◆ Assignment: From the line with "Click the THE CHANGE WE WANT label" to the line with "You are a computer-use agent. Screen", retype every line exactly, including those two, and leave out the rest of the data below.

◆ Provided material:
::::::
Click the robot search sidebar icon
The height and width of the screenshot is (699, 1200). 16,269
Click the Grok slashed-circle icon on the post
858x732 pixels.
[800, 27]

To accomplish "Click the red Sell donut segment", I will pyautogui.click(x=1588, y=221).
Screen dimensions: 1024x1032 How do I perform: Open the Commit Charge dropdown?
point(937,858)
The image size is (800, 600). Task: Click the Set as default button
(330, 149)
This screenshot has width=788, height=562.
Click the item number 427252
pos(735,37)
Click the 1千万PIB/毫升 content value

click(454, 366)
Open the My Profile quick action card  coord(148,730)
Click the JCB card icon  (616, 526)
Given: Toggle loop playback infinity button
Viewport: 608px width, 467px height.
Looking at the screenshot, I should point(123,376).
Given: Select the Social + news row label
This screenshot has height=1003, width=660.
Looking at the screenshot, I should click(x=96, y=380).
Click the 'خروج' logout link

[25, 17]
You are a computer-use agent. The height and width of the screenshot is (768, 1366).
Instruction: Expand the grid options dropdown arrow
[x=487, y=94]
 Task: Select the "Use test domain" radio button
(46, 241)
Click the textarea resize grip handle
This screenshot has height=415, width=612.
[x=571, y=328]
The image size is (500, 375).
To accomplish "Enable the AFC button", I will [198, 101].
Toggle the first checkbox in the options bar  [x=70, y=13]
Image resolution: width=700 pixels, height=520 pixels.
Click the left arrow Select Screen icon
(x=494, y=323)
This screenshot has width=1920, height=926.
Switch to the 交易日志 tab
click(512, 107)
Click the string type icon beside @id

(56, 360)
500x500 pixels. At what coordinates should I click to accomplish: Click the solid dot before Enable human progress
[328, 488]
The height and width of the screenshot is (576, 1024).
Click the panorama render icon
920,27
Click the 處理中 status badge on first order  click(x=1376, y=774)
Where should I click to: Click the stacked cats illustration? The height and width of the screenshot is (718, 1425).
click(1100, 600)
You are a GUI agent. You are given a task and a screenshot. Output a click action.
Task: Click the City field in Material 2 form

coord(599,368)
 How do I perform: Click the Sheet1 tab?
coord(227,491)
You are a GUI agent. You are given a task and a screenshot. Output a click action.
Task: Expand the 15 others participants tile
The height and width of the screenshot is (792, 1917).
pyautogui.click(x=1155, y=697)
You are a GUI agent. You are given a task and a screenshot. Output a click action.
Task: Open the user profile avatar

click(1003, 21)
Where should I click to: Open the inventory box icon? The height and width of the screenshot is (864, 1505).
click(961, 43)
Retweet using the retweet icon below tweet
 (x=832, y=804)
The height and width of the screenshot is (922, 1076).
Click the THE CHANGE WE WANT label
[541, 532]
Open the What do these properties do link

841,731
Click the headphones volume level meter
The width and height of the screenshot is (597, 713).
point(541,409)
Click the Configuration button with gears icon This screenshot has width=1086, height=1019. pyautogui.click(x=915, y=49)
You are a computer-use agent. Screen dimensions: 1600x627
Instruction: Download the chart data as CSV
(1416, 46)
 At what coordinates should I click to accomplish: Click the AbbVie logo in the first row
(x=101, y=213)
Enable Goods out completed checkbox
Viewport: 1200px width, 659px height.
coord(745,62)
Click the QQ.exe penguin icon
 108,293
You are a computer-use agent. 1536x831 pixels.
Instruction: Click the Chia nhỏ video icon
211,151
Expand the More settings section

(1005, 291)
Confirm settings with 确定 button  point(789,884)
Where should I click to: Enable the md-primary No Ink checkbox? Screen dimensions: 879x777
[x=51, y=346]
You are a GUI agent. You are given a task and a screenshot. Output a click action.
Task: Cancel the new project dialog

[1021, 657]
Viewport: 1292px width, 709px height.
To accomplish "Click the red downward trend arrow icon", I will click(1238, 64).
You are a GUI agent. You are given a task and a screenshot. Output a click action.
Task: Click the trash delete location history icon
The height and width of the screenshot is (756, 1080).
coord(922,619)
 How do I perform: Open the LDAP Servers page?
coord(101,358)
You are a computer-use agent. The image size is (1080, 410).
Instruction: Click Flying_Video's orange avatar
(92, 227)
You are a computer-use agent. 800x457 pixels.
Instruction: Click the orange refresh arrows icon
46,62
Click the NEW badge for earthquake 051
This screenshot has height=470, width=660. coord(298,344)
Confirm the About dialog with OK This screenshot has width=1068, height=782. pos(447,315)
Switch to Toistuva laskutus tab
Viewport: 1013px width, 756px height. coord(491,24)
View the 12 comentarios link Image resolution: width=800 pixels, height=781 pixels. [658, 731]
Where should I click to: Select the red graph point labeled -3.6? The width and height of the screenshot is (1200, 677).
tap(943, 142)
::::::
◆ Solution to the problem:
Click the THE CHANGE WE WANT label
[541, 532]
Open the What do these properties do link

841,731
Click the headphones volume level meter
The width and height of the screenshot is (597, 713).
point(541,409)
Click the Configuration button with gears icon This screenshot has width=1086, height=1019. pyautogui.click(x=915, y=49)
You are a computer-use agent. Screen dimensions: 1600x627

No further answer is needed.